*THE TASK:* Render every line of the material below as a numbered list, leaving out the blank lines.

*GIVEN RECORDS:*
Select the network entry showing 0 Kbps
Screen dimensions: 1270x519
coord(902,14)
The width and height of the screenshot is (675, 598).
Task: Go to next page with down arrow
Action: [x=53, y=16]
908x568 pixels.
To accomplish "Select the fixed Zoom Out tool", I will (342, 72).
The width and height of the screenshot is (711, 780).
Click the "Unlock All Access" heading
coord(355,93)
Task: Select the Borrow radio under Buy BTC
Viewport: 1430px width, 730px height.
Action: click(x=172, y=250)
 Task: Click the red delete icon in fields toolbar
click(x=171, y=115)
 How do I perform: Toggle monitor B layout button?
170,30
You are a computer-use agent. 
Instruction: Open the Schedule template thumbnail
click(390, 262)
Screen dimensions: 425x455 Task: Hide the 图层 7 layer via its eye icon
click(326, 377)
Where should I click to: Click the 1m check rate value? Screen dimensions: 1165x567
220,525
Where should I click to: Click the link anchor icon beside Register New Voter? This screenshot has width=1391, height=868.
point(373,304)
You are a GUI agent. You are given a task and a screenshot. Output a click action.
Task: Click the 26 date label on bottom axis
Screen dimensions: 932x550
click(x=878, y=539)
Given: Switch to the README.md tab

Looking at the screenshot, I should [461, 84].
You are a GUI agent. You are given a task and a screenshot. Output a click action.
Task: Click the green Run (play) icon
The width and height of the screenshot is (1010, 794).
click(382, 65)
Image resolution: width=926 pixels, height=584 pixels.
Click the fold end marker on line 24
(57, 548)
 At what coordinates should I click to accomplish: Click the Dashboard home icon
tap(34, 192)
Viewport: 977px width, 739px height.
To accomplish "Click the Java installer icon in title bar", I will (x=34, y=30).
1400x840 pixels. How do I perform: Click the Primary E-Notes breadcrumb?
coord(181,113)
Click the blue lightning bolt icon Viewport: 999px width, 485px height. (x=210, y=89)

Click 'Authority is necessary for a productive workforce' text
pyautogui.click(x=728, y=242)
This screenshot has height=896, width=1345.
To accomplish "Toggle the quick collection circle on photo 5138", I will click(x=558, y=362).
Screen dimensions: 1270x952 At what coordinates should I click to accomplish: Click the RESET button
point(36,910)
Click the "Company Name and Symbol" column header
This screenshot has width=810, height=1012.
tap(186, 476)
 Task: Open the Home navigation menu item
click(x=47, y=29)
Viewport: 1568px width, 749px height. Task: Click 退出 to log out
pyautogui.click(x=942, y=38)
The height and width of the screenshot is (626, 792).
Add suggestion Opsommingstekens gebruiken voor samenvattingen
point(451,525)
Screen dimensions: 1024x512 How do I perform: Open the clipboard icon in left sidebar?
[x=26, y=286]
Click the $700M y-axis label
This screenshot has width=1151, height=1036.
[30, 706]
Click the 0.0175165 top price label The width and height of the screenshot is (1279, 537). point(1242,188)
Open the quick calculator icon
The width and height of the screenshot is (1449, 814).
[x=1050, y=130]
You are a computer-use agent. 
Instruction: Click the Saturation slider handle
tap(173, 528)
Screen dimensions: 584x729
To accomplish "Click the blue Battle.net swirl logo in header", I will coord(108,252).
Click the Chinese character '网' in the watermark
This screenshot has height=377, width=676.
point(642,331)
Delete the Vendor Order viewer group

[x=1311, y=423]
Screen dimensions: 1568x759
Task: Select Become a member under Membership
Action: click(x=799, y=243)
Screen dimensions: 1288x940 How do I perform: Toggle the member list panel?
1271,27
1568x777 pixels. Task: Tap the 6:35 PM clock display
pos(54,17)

*FULL OUTPUT:*
1. Select the network entry showing 0 Kbps
2. Screen dimensions: 1270x519
3. coord(902,14)
4. The width and height of the screenshot is (675, 598).
5. Task: Go to next page with down arrow
6. Action: [x=53, y=16]
7. 908x568 pixels.
8. To accomplish "Select the fixed Zoom Out tool", I will (342, 72).
9. The width and height of the screenshot is (711, 780).
10. Click the "Unlock All Access" heading
11. coord(355,93)
12. Task: Select the Borrow radio under Buy BTC
13. Viewport: 1430px width, 730px height.
14. Action: click(x=172, y=250)
15.  Task: Click the red delete icon in fields toolbar
16. click(x=171, y=115)
17.  How do I perform: Toggle monitor B layout button?
18. 170,30
19. You are a computer-use agent. 
20. Instruction: Open the Schedule template thumbnail
21. click(390, 262)
22. Screen dimensions: 425x455 Task: Hide the 图层 7 layer via its eye icon
23. click(326, 377)
24. Where should I click to: Click the 1m check rate value? Screen dimensions: 1165x567
25. 220,525
26. Where should I click to: Click the link anchor icon beside Register New Voter? This screenshot has width=1391, height=868.
27. point(373,304)
28. You are a GUI agent. You are given a task and a screenshot. Output a click action.
29. Task: Click the 26 date label on bottom axis
30. Screen dimensions: 932x550
31. click(x=878, y=539)
32. Given: Switch to the README.md tab
33. Looking at the screenshot, I should [461, 84].
34. You are a GUI agent. You are given a task and a screenshot. Output a click action.
35. Task: Click the green Run (play) icon
36. The width and height of the screenshot is (1010, 794).
37. click(382, 65)
38. Image resolution: width=926 pixels, height=584 pixels.
39. Click the fold end marker on line 24
40. (57, 548)
41.  At what coordinates should I click to accomplish: Click the Dashboard home icon
42. tap(34, 192)
43. Viewport: 977px width, 739px height.
44. To accomplish "Click the Java installer icon in title bar", I will (x=34, y=30).
45. 1400x840 pixels. How do I perform: Click the Primary E-Notes breadcrumb?
46. coord(181,113)
47. Click the blue lightning bolt icon Viewport: 999px width, 485px height. (x=210, y=89)
48. Click 'Authority is necessary for a productive workforce' text
49. pyautogui.click(x=728, y=242)
50. This screenshot has height=896, width=1345.
51. To accomplish "Toggle the quick collection circle on photo 5138", I will click(x=558, y=362).
52. Screen dimensions: 1270x952 At what coordinates should I click to accomplish: Click the RESET button
53. point(36,910)
54. Click the "Company Name and Symbol" column header
55. This screenshot has width=810, height=1012.
56. tap(186, 476)
57.  Task: Open the Home navigation menu item
58. click(x=47, y=29)
59. Viewport: 1568px width, 749px height. Task: Click 退出 to log out
60. pyautogui.click(x=942, y=38)
61. The height and width of the screenshot is (626, 792).
62. Add suggestion Opsommingstekens gebruiken voor samenvattingen
63. point(451,525)
64. Screen dimensions: 1024x512 How do I perform: Open the clipboard icon in left sidebar?
65. [x=26, y=286]
66. Click the $700M y-axis label
67. This screenshot has width=1151, height=1036.
68. [30, 706]
69. Click the 0.0175165 top price label The width and height of the screenshot is (1279, 537). point(1242,188)
70. Open the quick calculator icon
71. The width and height of the screenshot is (1449, 814).
72. [x=1050, y=130]
73. You are a computer-use agent. 
74. Instruction: Click the Saturation slider handle
75. tap(173, 528)
76. Screen dimensions: 584x729
77. To accomplish "Click the blue Battle.net swirl logo in header", I will coord(108,252).
78. Click the Chinese character '网' in the watermark
79. This screenshot has height=377, width=676.
80. point(642,331)
81. Delete the Vendor Order viewer group
82. [x=1311, y=423]
83. Screen dimensions: 1568x759
84. Task: Select Become a member under Membership
85. Action: click(x=799, y=243)
86. Screen dimensions: 1288x940 How do I perform: Toggle the member list panel?
87. 1271,27
88. 1568x777 pixels. Task: Tap the 6:35 PM clock display
89. pos(54,17)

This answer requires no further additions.